§ Problem
Convert each nonblank line of the data below into an entry in a JSON array of strings, keeping one string per line and omitting blank lines. Include every line of the data.

§ Material to process
_ _ _ _ _ _ _
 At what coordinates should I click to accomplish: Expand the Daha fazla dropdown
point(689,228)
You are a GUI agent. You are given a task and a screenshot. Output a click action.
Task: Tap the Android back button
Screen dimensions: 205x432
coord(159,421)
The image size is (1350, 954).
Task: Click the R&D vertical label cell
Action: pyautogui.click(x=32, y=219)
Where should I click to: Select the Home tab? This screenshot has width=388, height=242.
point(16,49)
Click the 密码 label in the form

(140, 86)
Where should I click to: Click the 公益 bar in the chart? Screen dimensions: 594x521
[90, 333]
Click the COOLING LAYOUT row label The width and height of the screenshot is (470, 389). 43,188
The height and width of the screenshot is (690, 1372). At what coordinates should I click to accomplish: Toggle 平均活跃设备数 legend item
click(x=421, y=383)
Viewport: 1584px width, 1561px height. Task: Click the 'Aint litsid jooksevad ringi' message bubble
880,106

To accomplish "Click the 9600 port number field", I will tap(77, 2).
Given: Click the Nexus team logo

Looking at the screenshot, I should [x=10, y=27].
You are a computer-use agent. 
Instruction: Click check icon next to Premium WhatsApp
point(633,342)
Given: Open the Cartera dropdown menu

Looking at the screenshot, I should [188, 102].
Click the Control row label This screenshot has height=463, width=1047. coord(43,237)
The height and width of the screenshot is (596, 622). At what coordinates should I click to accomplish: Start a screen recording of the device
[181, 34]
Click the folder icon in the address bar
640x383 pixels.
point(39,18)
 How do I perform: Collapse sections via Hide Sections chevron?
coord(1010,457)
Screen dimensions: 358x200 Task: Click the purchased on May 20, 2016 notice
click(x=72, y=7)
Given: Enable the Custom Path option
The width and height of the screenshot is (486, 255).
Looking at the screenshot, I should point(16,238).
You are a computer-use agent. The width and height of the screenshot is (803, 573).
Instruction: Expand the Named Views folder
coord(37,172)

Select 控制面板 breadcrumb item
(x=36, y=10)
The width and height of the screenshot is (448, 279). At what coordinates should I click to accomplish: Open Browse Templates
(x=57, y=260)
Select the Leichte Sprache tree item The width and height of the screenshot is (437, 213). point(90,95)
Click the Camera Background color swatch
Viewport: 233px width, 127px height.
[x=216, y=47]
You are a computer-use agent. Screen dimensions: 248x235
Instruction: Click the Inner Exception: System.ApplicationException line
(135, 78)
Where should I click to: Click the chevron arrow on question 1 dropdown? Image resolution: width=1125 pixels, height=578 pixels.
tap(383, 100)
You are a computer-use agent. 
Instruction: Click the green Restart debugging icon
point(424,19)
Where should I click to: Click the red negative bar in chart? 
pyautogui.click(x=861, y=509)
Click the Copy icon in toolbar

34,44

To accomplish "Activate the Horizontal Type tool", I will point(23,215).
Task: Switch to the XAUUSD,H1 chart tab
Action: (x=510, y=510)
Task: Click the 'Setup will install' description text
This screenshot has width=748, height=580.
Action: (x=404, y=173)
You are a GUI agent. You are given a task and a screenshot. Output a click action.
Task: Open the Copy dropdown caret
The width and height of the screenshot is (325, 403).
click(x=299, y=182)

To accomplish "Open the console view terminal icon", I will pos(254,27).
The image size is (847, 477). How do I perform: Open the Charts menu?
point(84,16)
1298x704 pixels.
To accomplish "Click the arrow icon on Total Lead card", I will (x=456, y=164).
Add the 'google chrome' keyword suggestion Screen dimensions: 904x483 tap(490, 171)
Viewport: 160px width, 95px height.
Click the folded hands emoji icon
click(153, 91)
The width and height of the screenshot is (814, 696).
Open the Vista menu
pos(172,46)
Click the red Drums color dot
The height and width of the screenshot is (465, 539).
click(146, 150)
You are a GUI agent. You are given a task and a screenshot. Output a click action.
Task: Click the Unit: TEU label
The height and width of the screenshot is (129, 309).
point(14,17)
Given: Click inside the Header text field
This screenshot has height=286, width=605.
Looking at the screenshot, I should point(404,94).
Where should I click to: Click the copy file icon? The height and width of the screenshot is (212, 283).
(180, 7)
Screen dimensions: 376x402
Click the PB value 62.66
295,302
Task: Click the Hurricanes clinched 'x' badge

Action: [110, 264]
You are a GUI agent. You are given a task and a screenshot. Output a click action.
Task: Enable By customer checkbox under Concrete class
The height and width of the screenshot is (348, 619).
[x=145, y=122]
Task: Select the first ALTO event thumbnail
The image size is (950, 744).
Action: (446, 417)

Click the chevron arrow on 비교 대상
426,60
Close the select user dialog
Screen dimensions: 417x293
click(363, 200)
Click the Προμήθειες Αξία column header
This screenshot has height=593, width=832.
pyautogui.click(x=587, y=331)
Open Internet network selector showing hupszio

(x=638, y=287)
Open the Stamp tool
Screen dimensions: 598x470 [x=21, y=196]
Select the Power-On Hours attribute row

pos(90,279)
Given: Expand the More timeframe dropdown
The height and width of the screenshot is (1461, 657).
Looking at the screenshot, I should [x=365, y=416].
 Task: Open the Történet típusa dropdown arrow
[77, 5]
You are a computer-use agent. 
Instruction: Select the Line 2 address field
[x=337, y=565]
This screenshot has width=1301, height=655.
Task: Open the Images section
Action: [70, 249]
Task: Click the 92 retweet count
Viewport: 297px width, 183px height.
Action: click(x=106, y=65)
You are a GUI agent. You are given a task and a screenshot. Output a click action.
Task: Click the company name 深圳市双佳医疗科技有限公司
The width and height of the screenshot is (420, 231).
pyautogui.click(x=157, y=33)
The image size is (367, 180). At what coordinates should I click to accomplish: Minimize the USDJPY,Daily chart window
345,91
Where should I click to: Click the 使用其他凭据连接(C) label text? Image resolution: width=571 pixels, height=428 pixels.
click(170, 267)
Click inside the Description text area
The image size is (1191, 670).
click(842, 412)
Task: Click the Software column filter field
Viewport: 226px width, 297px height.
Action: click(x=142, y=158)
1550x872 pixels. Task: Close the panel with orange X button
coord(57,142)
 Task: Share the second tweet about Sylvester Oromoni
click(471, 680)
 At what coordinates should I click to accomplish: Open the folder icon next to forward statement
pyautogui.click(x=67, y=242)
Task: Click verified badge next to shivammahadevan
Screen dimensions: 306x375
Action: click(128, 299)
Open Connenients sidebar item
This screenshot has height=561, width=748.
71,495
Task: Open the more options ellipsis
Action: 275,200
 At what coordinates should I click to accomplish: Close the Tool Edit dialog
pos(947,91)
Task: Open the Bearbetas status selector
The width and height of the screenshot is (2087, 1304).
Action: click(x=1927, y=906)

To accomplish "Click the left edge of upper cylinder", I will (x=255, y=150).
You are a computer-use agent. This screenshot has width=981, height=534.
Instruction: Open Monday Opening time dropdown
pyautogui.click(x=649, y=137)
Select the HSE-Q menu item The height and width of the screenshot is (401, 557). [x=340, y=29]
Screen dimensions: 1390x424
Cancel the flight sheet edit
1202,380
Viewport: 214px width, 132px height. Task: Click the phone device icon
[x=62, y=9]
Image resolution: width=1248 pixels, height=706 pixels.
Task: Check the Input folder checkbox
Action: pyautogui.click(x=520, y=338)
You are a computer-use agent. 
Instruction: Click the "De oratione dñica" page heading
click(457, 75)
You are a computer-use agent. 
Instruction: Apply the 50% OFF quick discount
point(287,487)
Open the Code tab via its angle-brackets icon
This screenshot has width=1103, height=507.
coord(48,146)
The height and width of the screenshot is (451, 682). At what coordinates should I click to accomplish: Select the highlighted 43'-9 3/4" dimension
_ _ _ _ _ _ _
§ Final result
[
  " At what coordinates should I click to accomplish: Expand the Daha fazla dropdown",
  "point(689,228)",
  "You are a GUI agent. You are given a task and a screenshot. Output a click action.",
  "Task: Tap the Android back button",
  "Screen dimensions: 205x432",
  "coord(159,421)",
  "The image size is (1350, 954).",
  "Task: Click the R&D vertical label cell",
  "Action: pyautogui.click(x=32, y=219)",
  "Where should I click to: Select the Home tab? This screenshot has width=388, height=242.",
  "point(16,49)",
  "Click the 密码 label in the form",
  "(140, 86)",
  "Where should I click to: Click the 公益 bar in the chart? Screen dimensions: 594x521",
  "[90, 333]",
  "Click the COOLING LAYOUT row label The width and height of the screenshot is (470, 389). 43,188",
  "The height and width of the screenshot is (690, 1372). At what coordinates should I click to accomplish: Toggle 平均活跃设备数 legend item",
  "click(x=421, y=383)",
  "Viewport: 1584px width, 1561px height. Task: Click the 'Aint litsid jooksevad ringi' message bubble",
  "880,106",
  "To accomplish \"Click the 9600 port number field\", I will tap(77, 2).",
  "Given: Click the Nexus team logo",
  "Looking at the screenshot, I should [x=10, y=27].",
  "You are a computer-use agent. ",
  "Instruction: Click check icon next to Premium WhatsApp",
  "point(633,342)",
  "Given: Open the Cartera dropdown menu",
  "Looking at the screenshot, I should [188, 102].",
  "Click the Control row label This screenshot has height=463, width=1047. coord(43,237)",
  "The height and width of the screenshot is (596, 622). At what coordinates should I click to accomplish: Start a screen recording of the device",
  "[181, 34]",
  "Click the folder icon in the address bar",
  "640x383 pixels.",
  "point(39,18)",
  " How do I perform: Collapse sections via Hide Sections chevron?",
  "coord(1010,457)",
  "Screen dimensions: 358x200 Task: Click the purchased on May 20, 2016 notice",
  "click(x=72, y=7)",
  "Given: Enable the Custom Path option",
  "The width and height of the screenshot is (486, 255).",
  "Looking at the screenshot, I should point(16,238).",
  "You are a computer-use agent. The width and height of the screenshot is (803, 573).",
  "Instruction: Expand the Named Views folder",
  "coord(37,172)",
  "Select 控制面板 breadcrumb item",
  "(x=36, y=10)",
  "The width and height of the screenshot is (448, 279). At what coordinates should I click to accomplish: Open Browse Templates",
  "(x=57, y=260)",
  "Select the Leichte Sprache tree item The width and height of the screenshot is (437, 213). point(90,95)",
  "Click the Camera Background color swatch",
  "Viewport: 233px width, 127px height.",
  "[x=216, y=47]",
  "You are a computer-use agent. Screen dimensions: 248x235",
  "Instruction: Click the Inner Exception: System.ApplicationException line",
  "(135, 78)",
  "Where should I click to: Click the chevron arrow on question 1 dropdown? Image resolution: width=1125 pixels, height=578 pixels.",
  "tap(383, 100)",
  "You are a computer-use agent. ",
  "Instruction: Click the green Restart debugging icon",
  "point(424,19)",
  "Where should I click to: Click the red negative bar in chart? ",
  "pyautogui.click(x=861, y=509)",
  "Click the Copy icon in toolbar",
  "34,44",
  "To accomplish \"Activate the Horizontal Type tool\", I will point(23,215).",
  "Task: Switch to the XAUUSD,H1 chart tab",
  "Action: (x=510, y=510)",
  "Task: Click the 'Setup will install' description text",
  "This screenshot has width=748, height=580.",
  "Action: (x=404, y=173)",
  "You are a GUI agent. You are given a task and a screenshot. Output a click action.",
  "Task: Open the Copy dropdown caret",
  "The width and height of the screenshot is (325, 403).",
  "click(x=299, y=182)",
  "To accomplish \"Open the console view terminal icon\", I will pos(254,27).",
  "The image size is (847, 477). How do I perform: Open the Charts menu?",
  "point(84,16)",
  "1298x704 pixels.",
  "To accomplish \"Click the arrow icon on Total Lead card\", I will (x=456, y=164).",
  "Add the 'google chrome' keyword suggestion Screen dimensions: 904x483 tap(490, 171)",
  "Viewport: 160px width, 95px height.",
  "Click the folded hands emoji icon",
  "click(153, 91)",
  "The width and height of the screenshot is (814, 696).",
  "Open the Vista menu",
  "pos(172,46)",
  "Click the red Drums color dot",
  "The height and width of the screenshot is (465, 539).",
  "click(146, 150)",
  "You are a GUI agent. You are given a task and a screenshot. Output a click action.",
  "Task: Click the Unit: TEU label",
  "The height and width of the screenshot is (129, 309).",
  "point(14,17)",
  "Given: Click inside the Header text field",
  "This screenshot has height=286, width=605.",
  "Looking at the screenshot, I should point(404,94).",
  "Where should I click to: Click the copy file icon? The height and width of the screenshot is (212, 283).",
  "(180, 7)",
  "Screen dimensions: 376x402",
  "Click the PB value 62.66",
  "295,302",
  "Task: Click the Hurricanes clinched 'x' badge",
  "Action: [110, 264]",
  "You are a GUI agent. You are given a task and a screenshot. Output a click action.",
  "Task: Enable By customer checkbox under Concrete class",
  "The height and width of the screenshot is (348, 619).",
  "[x=145, y=122]",
  "Task: Select the first ALTO event thumbnail",
  "The image size is (950, 744).",
  "Action: (446, 417)",
  "Click the chevron arrow on 비교 대상",
  "426,60",
  "Close the select user dialog",
  "Screen dimensions: 417x293",
  "click(363, 200)",
  "Click the Προμήθειες Αξία column header",
  "This screenshot has height=593, width=832.",
  "pyautogui.click(x=587, y=331)",
  "Open Internet network selector showing hupszio",
  "(x=638, y=287)",
  "Open the Stamp tool",
  "Screen dimensions: 598x470 [x=21, y=196]",
  "Select the Power-On Hours attribute row",
  "pos(90,279)",
  "Given: Expand the More timeframe dropdown",
  "The height and width of the screenshot is (1461, 657).",
  "Looking at the screenshot, I should [x=365, y=416].",
  " Task: Open the Történet típusa dropdown arrow",
  "[77, 5]",
  "You are a computer-use agent. ",
  "Instruction: Select the Line 2 address field",
  "[x=337, y=565]",
  "This screenshot has width=1301, height=655.",
  "Task: Open the Images section",
  "Action: [70, 249]",
  "Task: Click the 92 retweet count",
  "Viewport: 297px width, 183px height.",
  "Action: click(x=106, y=65)",
  "You are a GUI agent. You are given a task and a screenshot. Output a click action.",
  "Task: Click the company name 深圳市双佳医疗科技有限公司",
  "The width and height of the screenshot is (420, 231).",
  "pyautogui.click(x=157, y=33)",
  "The image size is (367, 180). At what coordinates should I click to accomplish: Minimize the USDJPY,Daily chart window",
  "345,91",
  "Where should I click to: Click the 使用其他凭据连接(C) label text? Image resolution: width=571 pixels, height=428 pixels.",
  "click(170, 267)",
  "Click inside the Description text area",
  "The image size is (1191, 670).",
  "click(842, 412)",
  "Task: Click the Software column filter field",
  "Viewport: 226px width, 297px height.",
  "Action: click(x=142, y=158)",
  "1550x872 pixels. Task: Close the panel with orange X button",
  "coord(57,142)",
  " Task: Share the second tweet about Sylvester Oromoni",
  "click(471, 680)",
  " At what coordinates should I click to accomplish: Open the folder icon next to forward statement",
  "pyautogui.click(x=67, y=242)",
  "Task: Click verified badge next to shivammahadevan",
  "Screen dimensions: 306x375",
  "Action: click(128, 299)",
  "Open Connenients sidebar item",
  "This screenshot has height=561, width=748.",
  "71,495",
  "Task: Open the more options ellipsis",
  "Action: 275,200",
  " At what coordinates should I click to accomplish: Close the Tool Edit dialog",
  "pos(947,91)",
  "Task: Open the Bearbetas status selector",
  "The width and height of the screenshot is (2087, 1304).",
  "Action: click(x=1927, y=906)",
  "To accomplish \"Click the left edge of upper cylinder\", I will (x=255, y=150).",
  "You are a computer-use agent. This screenshot has width=981, height=534.",
  "Instruction: Open Monday Opening time dropdown",
  "pyautogui.click(x=649, y=137)",
  "Select the HSE-Q menu item The height and width of the screenshot is (401, 557). [x=340, y=29]",
  "Screen dimensions: 1390x424",
  "Cancel the flight sheet edit",
  "1202,380",
  "Viewport: 214px width, 132px height. Task: Click the phone device icon",
  "[x=62, y=9]",
  "Image resolution: width=1248 pixels, height=706 pixels.",
  "Task: Check the Input folder checkbox",
  "Action: pyautogui.click(x=520, y=338)",
  "You are a computer-use agent. ",
  "Instruction: Click the \"De oratione dñica\" page heading",
  "click(457, 75)",
  "You are a computer-use agent. ",
  "Instruction: Apply the 50% OFF quick discount",
  "point(287,487)",
  "Open the Code tab via its angle-brackets icon",
  "This screenshot has width=1103, height=507.",
  "coord(48,146)",
  "The height and width of the screenshot is (451, 682). At what coordinates should I click to accomplish: Select the highlighted 43'-9 3/4\" dimension"
]